Rethinking Europe

After Theresa: The Brexit Mess and the EU

Many on the continent may now see an orderly “velvet” Brexit as the least bad among the realistic outcomes.

Credit: Prachatai www.flickr.com

Takeaways


  • The new UK prime minister will face almost exactly the same position from the big EU27 as Theresa May did.
  • The political turmoil in the UK strengthens the incentive for the EU27 to do whatever they can to safeguard their internal coherence.
  • Many on the continent may now see an orderly “velvet” Brexit as the least bad among the realistic outcomes.

The new UK prime minister will face almost exactly the same position from the big EU27 as Theresa May did. For two reasons, the position of the EU27 may even be hardening slightly over time:

1. The political turmoil in the UK strengthens the incentive for the EU27 to do whatever they can to safeguard their internal coherence rather than straining it by granting the UK concessions that some member countries object to.

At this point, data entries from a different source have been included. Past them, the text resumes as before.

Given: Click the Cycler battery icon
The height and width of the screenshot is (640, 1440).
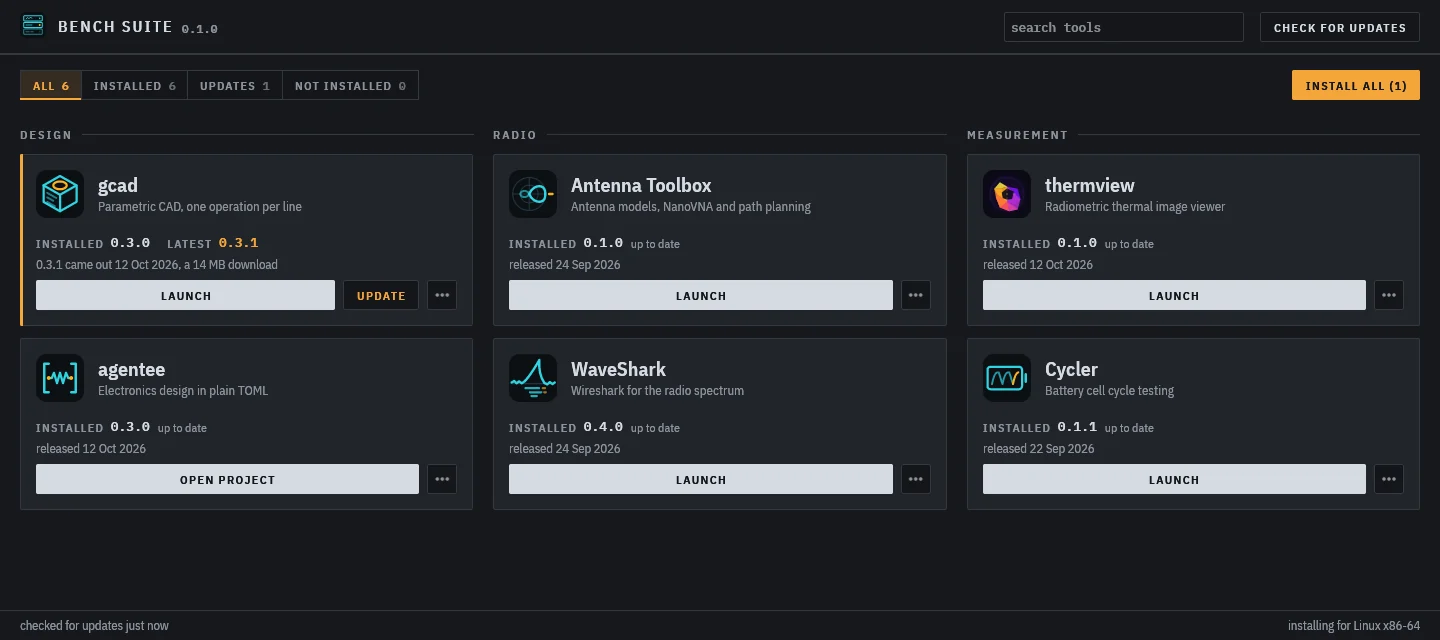Looking at the screenshot, I should point(1007,378).
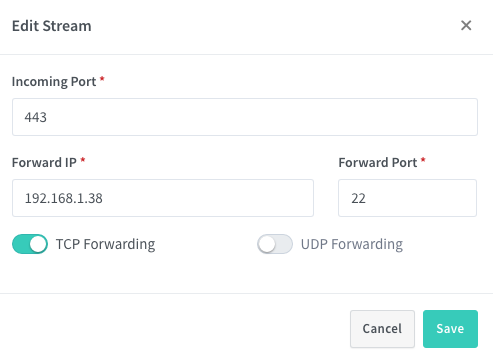Save the stream settings
Screen dimensions: 493x361
[450, 329]
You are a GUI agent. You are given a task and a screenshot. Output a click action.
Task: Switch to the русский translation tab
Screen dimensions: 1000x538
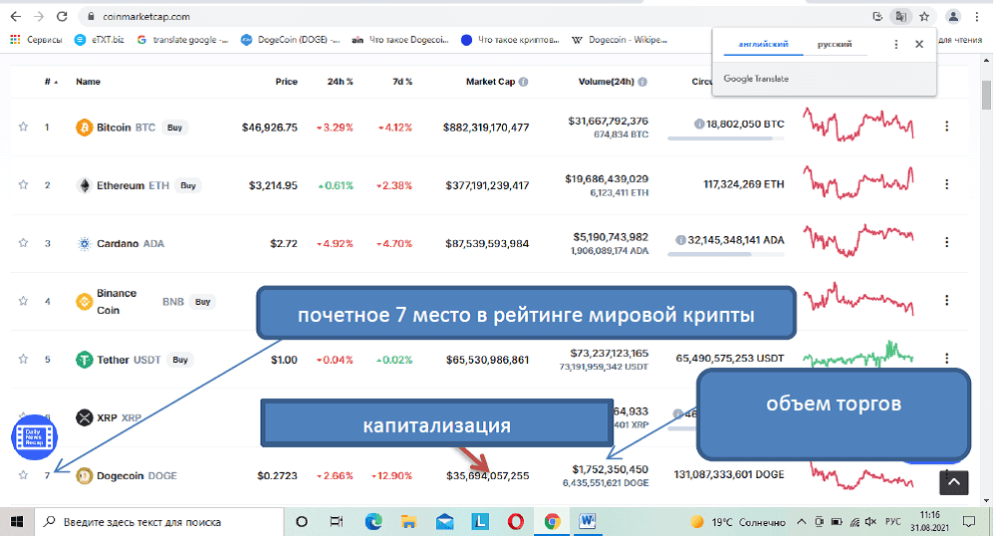click(835, 45)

2. The fear of a no-deal hard Brexit is fading somewhat on the continent. The longer this tail risk has already been discussed and prepared for, the less of a shock it would be if it were to happen.

The choice of options

If the new UK prime minister is lucky, she or he will have a choice of four options as the Brexit deadline approaches on October 31st:

1) pass the Withdrawal Agreement for an orderly Brexit,

2) leave without a deal,

3) revoke Brexit, or

4) sign up to a multi-year extension until well after the next scheduled UK general election.

Note that if the new British Prime Minister is unlucky, the EU27 will not even offer the last option of a new extension. There is very little appetite within the EU to let the Brexit issue fester for longer.

Patience wearing thin

Half a year ago, most EU members would probably have preferred that the UK stays in the EU, with only some (France) not sure about it.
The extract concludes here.